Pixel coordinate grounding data
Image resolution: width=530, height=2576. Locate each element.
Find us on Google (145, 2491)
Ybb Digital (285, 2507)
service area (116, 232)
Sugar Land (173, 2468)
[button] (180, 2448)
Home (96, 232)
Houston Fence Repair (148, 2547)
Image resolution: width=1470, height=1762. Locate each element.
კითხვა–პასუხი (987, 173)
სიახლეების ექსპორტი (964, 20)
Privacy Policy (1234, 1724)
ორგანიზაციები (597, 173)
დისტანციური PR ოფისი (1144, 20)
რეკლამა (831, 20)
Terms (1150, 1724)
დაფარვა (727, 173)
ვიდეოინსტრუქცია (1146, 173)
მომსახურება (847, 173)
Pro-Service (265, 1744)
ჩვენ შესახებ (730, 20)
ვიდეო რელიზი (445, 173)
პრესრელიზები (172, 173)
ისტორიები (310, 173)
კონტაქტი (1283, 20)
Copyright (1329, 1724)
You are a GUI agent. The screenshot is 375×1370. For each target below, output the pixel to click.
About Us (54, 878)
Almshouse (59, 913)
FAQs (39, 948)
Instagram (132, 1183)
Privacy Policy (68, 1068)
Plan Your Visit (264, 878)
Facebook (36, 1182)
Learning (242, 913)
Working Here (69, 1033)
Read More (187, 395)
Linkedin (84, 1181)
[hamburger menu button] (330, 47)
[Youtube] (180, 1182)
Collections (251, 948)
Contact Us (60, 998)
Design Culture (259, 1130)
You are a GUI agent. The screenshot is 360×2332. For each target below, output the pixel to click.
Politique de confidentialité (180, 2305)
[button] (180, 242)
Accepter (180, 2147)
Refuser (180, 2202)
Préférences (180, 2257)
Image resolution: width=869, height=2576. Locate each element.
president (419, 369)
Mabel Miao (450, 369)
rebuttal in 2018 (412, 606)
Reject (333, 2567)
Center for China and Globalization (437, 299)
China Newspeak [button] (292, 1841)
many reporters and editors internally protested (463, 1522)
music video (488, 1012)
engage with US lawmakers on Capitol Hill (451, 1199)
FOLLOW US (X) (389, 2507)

> **PROBLEM DETAILS**:
Nothing beyond the line that contains "ორგანიზაციები (597, 173)" belongs in the answer; reproduce the entries exactly from their first line through it.

> **OUTPUT BELOW**:
Image resolution: width=530, height=2576. Locate each element.
Find us on Google (145, 2491)
Ybb Digital (285, 2507)
service area (116, 232)
Sugar Land (173, 2468)
[button] (180, 2448)
Home (96, 232)
Houston Fence Repair (148, 2547)
Image resolution: width=1470, height=1762. Locate each element.
კითხვა–პასუხი (987, 173)
სიახლეების ექსპორტი (964, 20)
Privacy Policy (1234, 1724)
ორგანიზაციები (597, 173)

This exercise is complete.